There was a brief debate in the state's first years about whether they
should be converted to Judaism and assimilated, or whether they should
be marginalised and eventually expelled. The latter view, favoured by
the country's first prime minister, David Ben Gurion, dominated. The
question has been when and how to do the deed.
The time now finally appears
to be upon us, and the crushing of these more than one million unwanted
citizens currently inside the walls of the fortress -- the Achilles'
heel of the Jewish state -- is likely to be just as ruthless as that
of the Palestinians under occupation.
In my recent book Blood and
Religion, I charted the preparations for this crackdown. Israel has
been secretly devising a land swap scheme that would force up to a quarter
of a million Palestinian citizens (but hardly any territory) into the
Palestinian ghetoes being crafted next door -- in return Israel will
annex swaths of the West Bank on which the illegal Jewish settlements
sit. The Bedouin in the Negev are being reclassified as trespassers
on state land so that they can be treated as guest workers rather than
citizens. And lawyers in the Justice Ministry are toiling over a loyalty
scheme to deal with the remaining Palestinians: pledge an oath to Israel
as a Jewish and democratic state (that is, one in which you are not
wanted) or face being stripped of your rights and possibly expelled.
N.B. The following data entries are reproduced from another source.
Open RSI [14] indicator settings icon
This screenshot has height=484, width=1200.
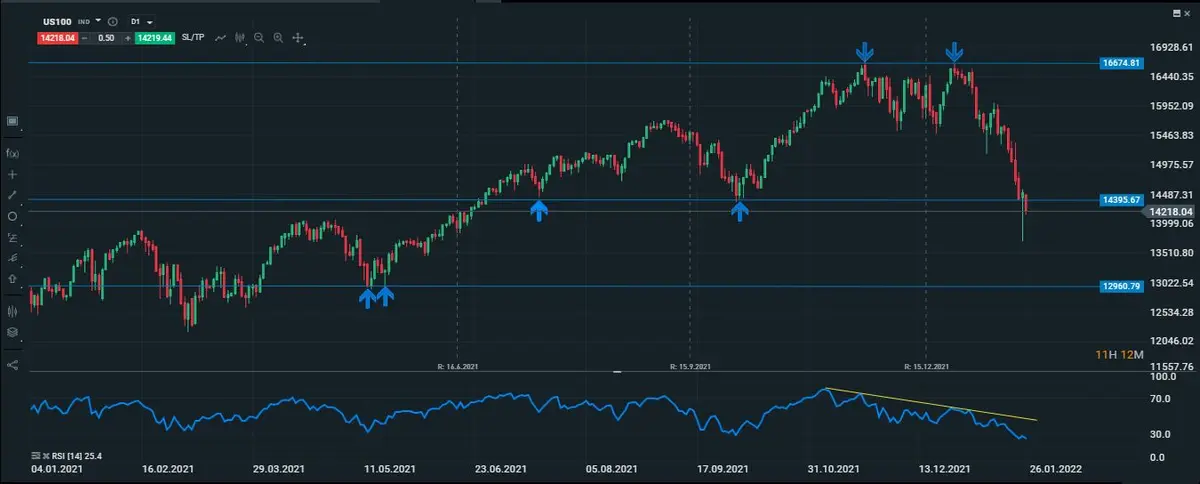click(37, 456)
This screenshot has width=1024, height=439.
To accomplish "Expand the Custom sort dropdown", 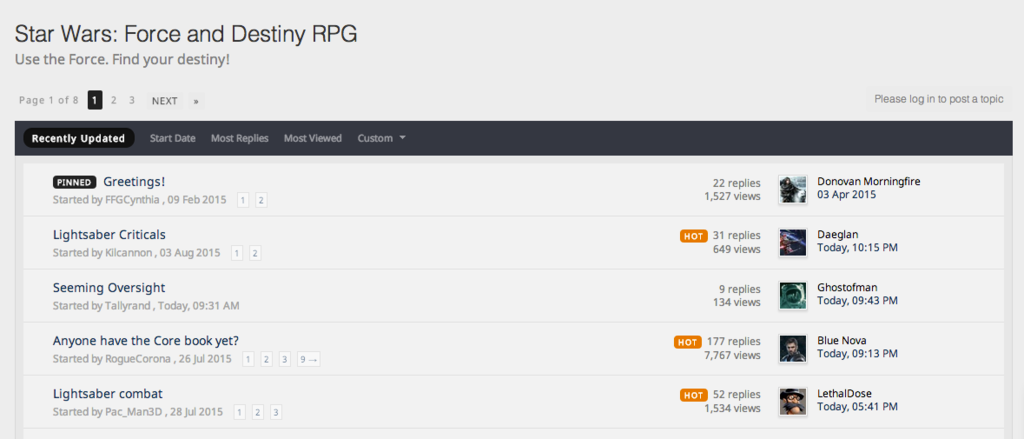I will (381, 138).
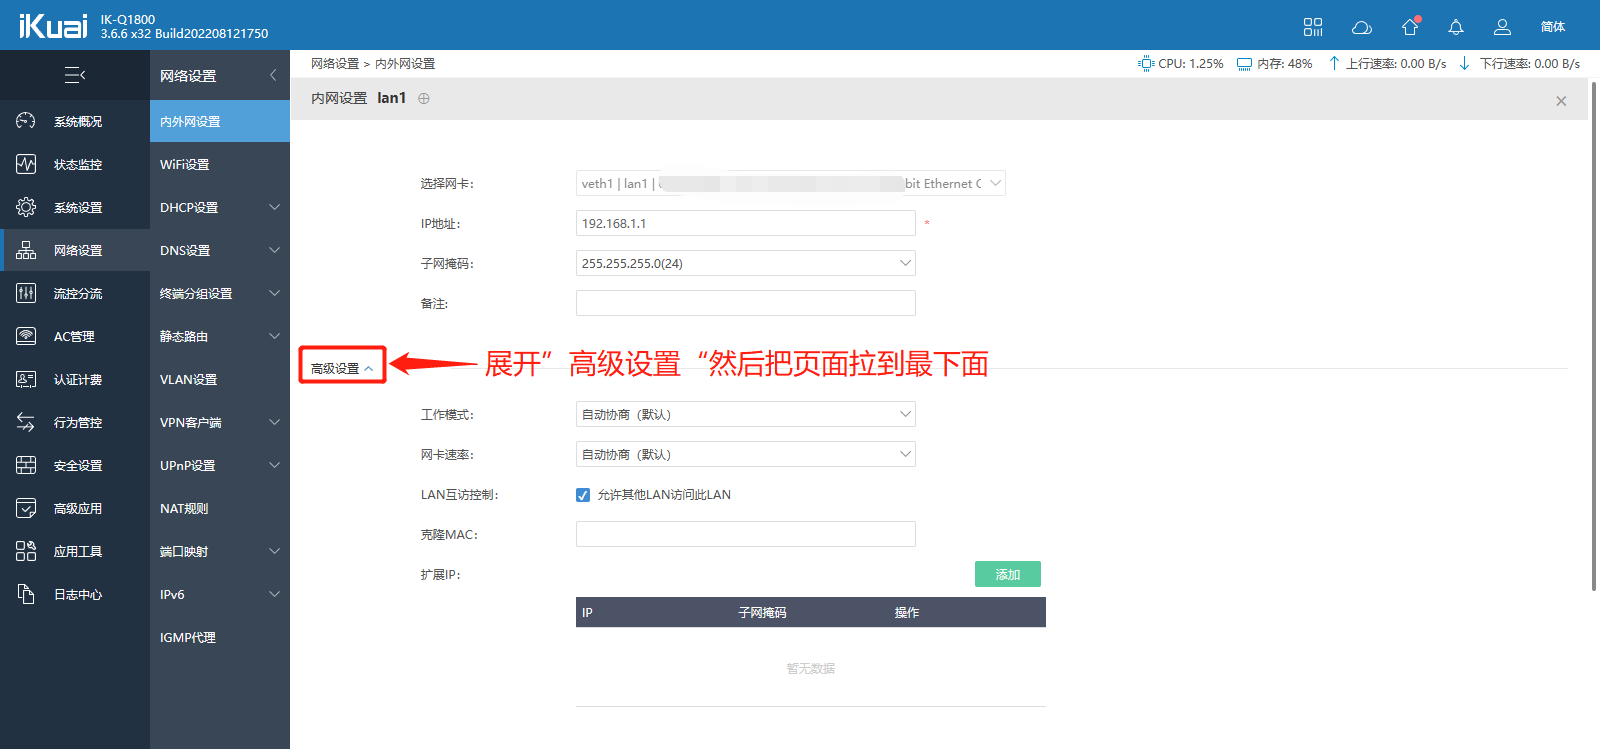1600x749 pixels.
Task: Select the NAT规则 menu item
Action: 184,508
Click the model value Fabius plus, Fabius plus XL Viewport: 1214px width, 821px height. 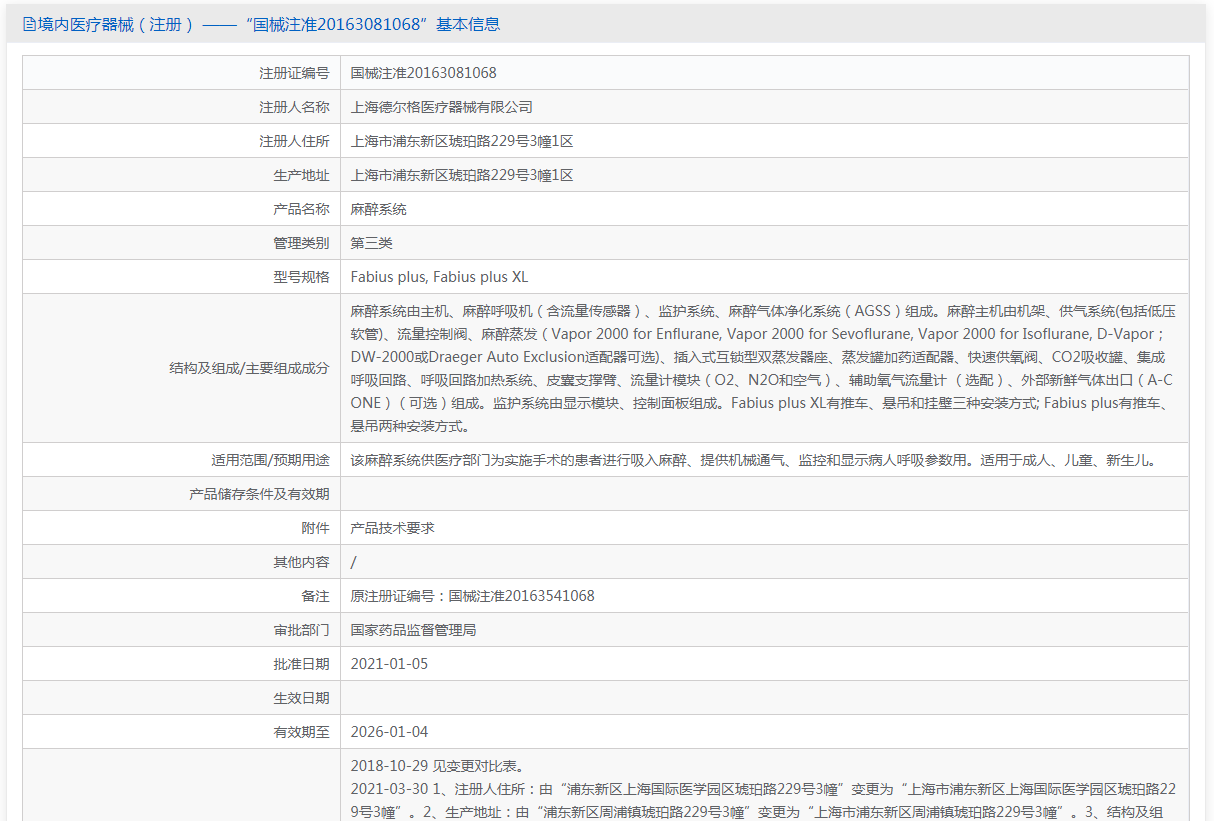[x=439, y=277]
There will be no resistance
to these moves from Israel's Jewish public. Opinion polls consistently
show that two-thirds of Israeli Jews support "transfer" of
the country's Palestinian population. With a veneer of legality added
to the ethnic cleansing, the Jewish consensus will be almost complete.
But these measures cannot
be implemented until an important first battle has been waged and won
in the Knesset, the Israeli parliament. One of Israel's gurus of the
so-called "demographic threat", Arnon Sofer, a professor at
Haifa University, has explained the problem posed by the presence of
a growing number of Palestinian voters: "In their hands lies the
power to determine the right of return [of Palestinian refugees] or
to decide who is a Jew In another few years, they will be able to decide
whether the state of Israel should continue to be a Jewish-Zionist state."
The warning signs about how
Israel might defend itself from this "threat" have been clear
for some time. In Silencing Dissent, a report published in 2002 by the
Human Rights Association based in Nazareth, the treatment of Israel's
10 Palestinian Knesset members was documented: over the previous two
years, nine had been assaulted by the security services, some on several
occasions, and seven hospitalised. The report also found that the state
had launched 25 investigations of the 10 MKs in the same period.
All this abuse was reserved
for the representatives of a community the Israeli general Moshe Dayan
once referred to as "the quietest minority in the world".
But the state's violence
towards, and intimidation of, Palestinian Knesset members -- until now
largely the reflex actions of officials offended by the presence of
legislators refusing to bow before the principles of Zionism and privileges
for Jews -- is entering a new, more dangerous phase.
The problem for Israel is
that for the past two decades Palestinian legislators have been entering
the Knesset not as members of Zionist parties, as was the case for many
decades, but as representatives of independent Palestinian parties.
(A state claiming to be Jewish and democratic has to make some concessions
to its own propaganda, after all.)
The result has been the emergence
of an unexpected political platform: the demand for Israel's constitutional
reform. Palestinian political parties have been calling for Israel's
transformation from a Jewish state into a "state of all its citizens"
-- or what the rest of us would call a liberal democracy.
The figurehead for this political
struggle has been the legislator Azmi Bishara. A former philosophy professor,
Bishara has been running rings around Jewish politicians in the Knesset
for more than a decade, as well as exposing to outsiders the sham of
Israel's self-definition as a "Jewish and democratic" state.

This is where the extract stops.